SentinelOne is not a good buy right now for a beginner long-term investor with impatience and $50,000-$100,000 to deploy. The stock is under heavy pre-market pressure after weak guidance and layoffs, while the technical setup is mixed and the recent trend expectations are still negative over the next week and month. Despite some bullish analyst upgrades and improving product mix, I would not buy it immediately today.
The short-term trend is weak in pre-market, with the stock down 15.95% to 15.145. Technically, the structure is mixed: MACD histogram is positive but contracting, RSI_6 at 61.762 is neutral-to-mildly bullish, and moving averages are constructive with SMA_5 > SMA_20 > SMA_200. However, the current price is below the pivot (17.453) and near S2 support (15.568), showing clear post-earnings damage. The provided pattern-based outlook is also soft, with expected downside of -1.49% next week and -1.33% next month.

Several analysts pointed to improved execution in AI security, data, and cloud, plus a stronger non-endpoint mix. The company also has a path to margin expansion, and some analysts view the post-drop valuation as attractive.
SentinelOne’s Q1 revenue missed expectations and Q2 guidance came in below consensus, triggering a sharp pre-market selloff. The company announced an 8% workforce reduction, which markets interpreted as a sign of growth concerns. News sentiment is clearly negative after the earnings miss and guidance cut. Raymond James downgraded the stock sharply, and multiple firms lowered price targets. Insider selling has increased 847.69% over the last month, and hedge funds are neutral with no significant buying trend. There is no congress trading support and no political/influential buying signal.
Latest quarter: Q1 FY2027. Revenue increased 21% year over year to $277 million, but it missed analyst expectations.
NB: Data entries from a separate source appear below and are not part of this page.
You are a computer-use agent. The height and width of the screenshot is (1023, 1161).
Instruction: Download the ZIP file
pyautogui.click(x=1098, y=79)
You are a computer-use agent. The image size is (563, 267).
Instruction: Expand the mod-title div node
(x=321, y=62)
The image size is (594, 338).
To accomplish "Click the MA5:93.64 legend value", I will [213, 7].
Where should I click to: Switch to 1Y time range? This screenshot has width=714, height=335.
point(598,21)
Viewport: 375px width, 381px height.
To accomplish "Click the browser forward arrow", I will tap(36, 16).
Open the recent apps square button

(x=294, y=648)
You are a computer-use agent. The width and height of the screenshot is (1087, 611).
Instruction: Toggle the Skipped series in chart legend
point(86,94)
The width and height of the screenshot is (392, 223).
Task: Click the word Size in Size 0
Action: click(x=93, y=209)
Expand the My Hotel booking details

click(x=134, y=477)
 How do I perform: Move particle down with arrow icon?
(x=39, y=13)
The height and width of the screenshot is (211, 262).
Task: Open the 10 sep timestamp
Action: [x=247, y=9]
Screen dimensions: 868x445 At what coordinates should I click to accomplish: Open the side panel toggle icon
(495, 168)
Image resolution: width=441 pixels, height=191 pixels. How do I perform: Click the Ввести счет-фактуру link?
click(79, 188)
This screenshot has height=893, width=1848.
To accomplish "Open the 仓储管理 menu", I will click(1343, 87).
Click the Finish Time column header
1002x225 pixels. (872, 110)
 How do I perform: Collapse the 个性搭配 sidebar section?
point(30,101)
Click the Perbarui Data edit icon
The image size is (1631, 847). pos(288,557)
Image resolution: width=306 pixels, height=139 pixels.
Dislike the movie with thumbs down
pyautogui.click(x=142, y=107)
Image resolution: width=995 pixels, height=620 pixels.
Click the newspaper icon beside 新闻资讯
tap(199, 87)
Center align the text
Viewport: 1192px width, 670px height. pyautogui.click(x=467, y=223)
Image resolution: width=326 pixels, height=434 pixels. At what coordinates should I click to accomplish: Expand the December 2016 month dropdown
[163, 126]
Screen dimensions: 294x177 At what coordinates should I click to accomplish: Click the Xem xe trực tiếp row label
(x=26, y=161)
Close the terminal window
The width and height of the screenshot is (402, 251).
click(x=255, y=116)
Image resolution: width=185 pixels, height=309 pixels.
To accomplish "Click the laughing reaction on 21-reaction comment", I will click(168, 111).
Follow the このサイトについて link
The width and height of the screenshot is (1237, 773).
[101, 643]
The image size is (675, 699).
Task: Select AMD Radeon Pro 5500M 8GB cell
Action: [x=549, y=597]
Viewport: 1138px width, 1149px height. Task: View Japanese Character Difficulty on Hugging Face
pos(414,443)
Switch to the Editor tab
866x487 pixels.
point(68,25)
Annual recurring revenue growth accelerated, and non-endpoint solutions reached roughly half of total ARR for the first time, which is a positive structural trend. However, the company guided Q2 revenue below expectations, which overshadowed the solid growth and indicates a softer near-term outlook.
Analyst sentiment is mixed but leaning cautious. Positive moves include BofA upgrading to Buy with a $20 target, Canaccord keeping Buy with an $18 target, and Jefferies raising to $24 with a Buy rating. Negative moves include JPMorgan lowering its target and keeping Neutral, UBS lowering its target and keeping Neutral, Barclays lowering its target, and Raymond James downgrading to Market Perform from Strong Buy. Overall, Wall Street sees long-term product momentum and valuation upside, but near-term execution and guidance concerns are dominating the view.